Collected data:
☆ ☆ ☆ ☆ ☆ ☆ ☆

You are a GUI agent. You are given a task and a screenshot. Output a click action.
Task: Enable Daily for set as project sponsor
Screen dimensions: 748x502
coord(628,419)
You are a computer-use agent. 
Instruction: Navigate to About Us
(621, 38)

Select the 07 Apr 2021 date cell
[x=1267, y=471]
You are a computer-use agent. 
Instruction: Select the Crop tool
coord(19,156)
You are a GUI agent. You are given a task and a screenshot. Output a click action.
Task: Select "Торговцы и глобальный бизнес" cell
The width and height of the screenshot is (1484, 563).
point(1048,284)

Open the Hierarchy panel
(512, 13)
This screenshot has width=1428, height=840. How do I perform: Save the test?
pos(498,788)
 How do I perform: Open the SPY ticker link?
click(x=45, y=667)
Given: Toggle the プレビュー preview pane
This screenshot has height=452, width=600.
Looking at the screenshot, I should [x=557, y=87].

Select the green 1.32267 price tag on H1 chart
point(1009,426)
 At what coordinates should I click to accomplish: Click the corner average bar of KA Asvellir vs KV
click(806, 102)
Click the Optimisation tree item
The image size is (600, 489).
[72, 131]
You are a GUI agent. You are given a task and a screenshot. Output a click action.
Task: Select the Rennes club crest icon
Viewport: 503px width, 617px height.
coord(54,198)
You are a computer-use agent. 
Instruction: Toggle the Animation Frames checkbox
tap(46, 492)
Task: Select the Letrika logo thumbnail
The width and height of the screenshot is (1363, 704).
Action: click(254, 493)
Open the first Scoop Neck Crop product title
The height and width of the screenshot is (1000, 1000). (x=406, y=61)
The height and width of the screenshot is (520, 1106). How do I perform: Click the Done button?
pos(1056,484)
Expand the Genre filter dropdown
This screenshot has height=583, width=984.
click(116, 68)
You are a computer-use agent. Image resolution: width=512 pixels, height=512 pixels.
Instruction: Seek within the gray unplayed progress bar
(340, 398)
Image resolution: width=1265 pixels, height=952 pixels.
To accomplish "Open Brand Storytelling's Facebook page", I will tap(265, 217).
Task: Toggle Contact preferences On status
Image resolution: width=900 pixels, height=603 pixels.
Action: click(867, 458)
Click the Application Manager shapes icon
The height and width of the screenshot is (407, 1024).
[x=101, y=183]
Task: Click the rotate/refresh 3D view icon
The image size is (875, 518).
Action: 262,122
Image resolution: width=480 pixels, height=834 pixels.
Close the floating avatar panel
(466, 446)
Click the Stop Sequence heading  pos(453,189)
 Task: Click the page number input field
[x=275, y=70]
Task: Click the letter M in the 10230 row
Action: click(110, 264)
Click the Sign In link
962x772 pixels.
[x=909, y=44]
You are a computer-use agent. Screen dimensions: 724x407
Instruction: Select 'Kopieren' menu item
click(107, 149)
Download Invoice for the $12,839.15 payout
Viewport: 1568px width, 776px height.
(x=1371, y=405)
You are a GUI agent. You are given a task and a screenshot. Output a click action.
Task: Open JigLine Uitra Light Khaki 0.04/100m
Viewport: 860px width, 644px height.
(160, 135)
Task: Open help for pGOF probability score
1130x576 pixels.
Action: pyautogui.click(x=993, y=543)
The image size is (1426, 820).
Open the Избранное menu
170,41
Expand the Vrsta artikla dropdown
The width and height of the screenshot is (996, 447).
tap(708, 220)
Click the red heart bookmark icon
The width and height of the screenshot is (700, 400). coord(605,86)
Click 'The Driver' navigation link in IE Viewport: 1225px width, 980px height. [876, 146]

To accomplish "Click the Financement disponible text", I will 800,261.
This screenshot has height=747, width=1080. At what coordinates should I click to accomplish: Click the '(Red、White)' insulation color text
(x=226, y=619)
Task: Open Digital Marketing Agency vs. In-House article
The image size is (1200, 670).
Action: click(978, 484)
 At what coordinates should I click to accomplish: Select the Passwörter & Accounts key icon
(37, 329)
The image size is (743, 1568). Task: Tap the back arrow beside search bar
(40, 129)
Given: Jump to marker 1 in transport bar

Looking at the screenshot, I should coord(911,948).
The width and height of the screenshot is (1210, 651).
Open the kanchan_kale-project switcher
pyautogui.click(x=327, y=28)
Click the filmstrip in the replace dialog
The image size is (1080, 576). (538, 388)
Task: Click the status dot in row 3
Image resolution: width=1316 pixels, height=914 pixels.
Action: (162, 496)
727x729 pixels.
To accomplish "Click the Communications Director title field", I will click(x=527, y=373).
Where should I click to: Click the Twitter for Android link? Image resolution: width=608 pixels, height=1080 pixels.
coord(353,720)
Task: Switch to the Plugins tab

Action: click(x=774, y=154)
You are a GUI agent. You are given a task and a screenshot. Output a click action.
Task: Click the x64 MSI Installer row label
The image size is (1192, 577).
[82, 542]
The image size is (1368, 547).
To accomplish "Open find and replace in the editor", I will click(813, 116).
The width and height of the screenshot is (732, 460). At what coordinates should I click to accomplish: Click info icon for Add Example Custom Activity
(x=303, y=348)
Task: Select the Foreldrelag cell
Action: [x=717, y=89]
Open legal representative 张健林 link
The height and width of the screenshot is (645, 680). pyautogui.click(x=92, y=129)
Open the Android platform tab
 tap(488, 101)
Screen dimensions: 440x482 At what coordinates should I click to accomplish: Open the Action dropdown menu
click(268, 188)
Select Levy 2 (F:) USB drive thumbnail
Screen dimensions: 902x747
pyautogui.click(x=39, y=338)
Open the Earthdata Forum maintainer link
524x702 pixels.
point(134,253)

☆ ☆ ☆ ☆ ☆ ☆ ☆

WHAT THE EXERCISE ASKS ▸ Every entry is to be returned exactly, with nothing dropped.

ANSWER SPACE ▸
You are a GUI agent. You are given a task and a screenshot. Output a click action.
Task: Enable Daily for set as project sponsor
Screen dimensions: 748x502
coord(628,419)
You are a computer-use agent. 
Instruction: Navigate to About Us
(621, 38)

Select the 07 Apr 2021 date cell
[x=1267, y=471]
You are a computer-use agent. 
Instruction: Select the Crop tool
coord(19,156)
You are a GUI agent. You are given a task and a screenshot. Output a click action.
Task: Select "Торговцы и глобальный бизнес" cell
The width and height of the screenshot is (1484, 563).
point(1048,284)

Open the Hierarchy panel
(512, 13)
This screenshot has width=1428, height=840. How do I perform: Save the test?
pos(498,788)
 How do I perform: Open the SPY ticker link?
click(x=45, y=667)
Given: Toggle the プレビュー preview pane
This screenshot has height=452, width=600.
Looking at the screenshot, I should [x=557, y=87].

Select the green 1.32267 price tag on H1 chart
point(1009,426)
 At what coordinates should I click to accomplish: Click the corner average bar of KA Asvellir vs KV
click(806, 102)
Click the Optimisation tree item
The image size is (600, 489).
[72, 131]
You are a GUI agent. You are given a task and a screenshot. Output a click action.
Task: Select the Rennes club crest icon
Viewport: 503px width, 617px height.
coord(54,198)
You are a computer-use agent. 
Instruction: Toggle the Animation Frames checkbox
tap(46, 492)
Task: Select the Letrika logo thumbnail
The width and height of the screenshot is (1363, 704).
Action: click(254, 493)
Open the first Scoop Neck Crop product title
The height and width of the screenshot is (1000, 1000). (x=406, y=61)
The height and width of the screenshot is (520, 1106). How do I perform: Click the Done button?
pos(1056,484)
Expand the Genre filter dropdown
This screenshot has height=583, width=984.
click(116, 68)
You are a computer-use agent. Image resolution: width=512 pixels, height=512 pixels.
Instruction: Seek within the gray unplayed progress bar
(340, 398)
Image resolution: width=1265 pixels, height=952 pixels.
To accomplish "Open Brand Storytelling's Facebook page", I will tap(265, 217).
Task: Toggle Contact preferences On status
Image resolution: width=900 pixels, height=603 pixels.
Action: click(867, 458)
Click the Application Manager shapes icon
The height and width of the screenshot is (407, 1024).
[x=101, y=183]
Task: Click the rotate/refresh 3D view icon
The image size is (875, 518).
Action: 262,122
Image resolution: width=480 pixels, height=834 pixels.
Close the floating avatar panel
(466, 446)
Click the Stop Sequence heading  pos(453,189)
 Task: Click the page number input field
[x=275, y=70]
Task: Click the letter M in the 10230 row
Action: click(110, 264)
Click the Sign In link
962x772 pixels.
[x=909, y=44]
You are a computer-use agent. Screen dimensions: 724x407
Instruction: Select 'Kopieren' menu item
click(107, 149)
Download Invoice for the $12,839.15 payout
Viewport: 1568px width, 776px height.
(x=1371, y=405)
You are a GUI agent. You are given a task and a screenshot. Output a click action.
Task: Open JigLine Uitra Light Khaki 0.04/100m
Viewport: 860px width, 644px height.
(160, 135)
Task: Open help for pGOF probability score
1130x576 pixels.
Action: pyautogui.click(x=993, y=543)
The image size is (1426, 820).
Open the Избранное menu
170,41
Expand the Vrsta artikla dropdown
The width and height of the screenshot is (996, 447).
tap(708, 220)
Click the red heart bookmark icon
The width and height of the screenshot is (700, 400). coord(605,86)
Click 'The Driver' navigation link in IE Viewport: 1225px width, 980px height. [876, 146]

To accomplish "Click the Financement disponible text", I will 800,261.
This screenshot has height=747, width=1080. At what coordinates should I click to accomplish: Click the '(Red、White)' insulation color text
(x=226, y=619)
Task: Open Digital Marketing Agency vs. In-House article
The image size is (1200, 670).
Action: click(978, 484)
 At what coordinates should I click to accomplish: Select the Passwörter & Accounts key icon
(37, 329)
The image size is (743, 1568). Task: Tap the back arrow beside search bar
(40, 129)
Given: Jump to marker 1 in transport bar

Looking at the screenshot, I should coord(911,948).
The width and height of the screenshot is (1210, 651).
Open the kanchan_kale-project switcher
pyautogui.click(x=327, y=28)
Click the filmstrip in the replace dialog
The image size is (1080, 576). (538, 388)
Task: Click the status dot in row 3
Image resolution: width=1316 pixels, height=914 pixels.
Action: (162, 496)
727x729 pixels.
To accomplish "Click the Communications Director title field", I will click(x=527, y=373).
Where should I click to: Click the Twitter for Android link? Image resolution: width=608 pixels, height=1080 pixels.
coord(353,720)
Task: Switch to the Plugins tab

Action: click(x=774, y=154)
You are a GUI agent. You are given a task and a screenshot. Output a click action.
Task: Click the x64 MSI Installer row label
The image size is (1192, 577).
[82, 542]
The image size is (1368, 547).
To accomplish "Open find and replace in the editor", I will click(813, 116).
The width and height of the screenshot is (732, 460). At what coordinates should I click to accomplish: Click info icon for Add Example Custom Activity
(x=303, y=348)
Task: Select the Foreldrelag cell
Action: [x=717, y=89]
Open legal representative 张健林 link
The height and width of the screenshot is (645, 680). pyautogui.click(x=92, y=129)
Open the Android platform tab
 tap(488, 101)
Screen dimensions: 440x482 At what coordinates should I click to accomplish: Open the Action dropdown menu
click(268, 188)
Select Levy 2 (F:) USB drive thumbnail
Screen dimensions: 902x747
pyautogui.click(x=39, y=338)
Open the Earthdata Forum maintainer link
524x702 pixels.
point(134,253)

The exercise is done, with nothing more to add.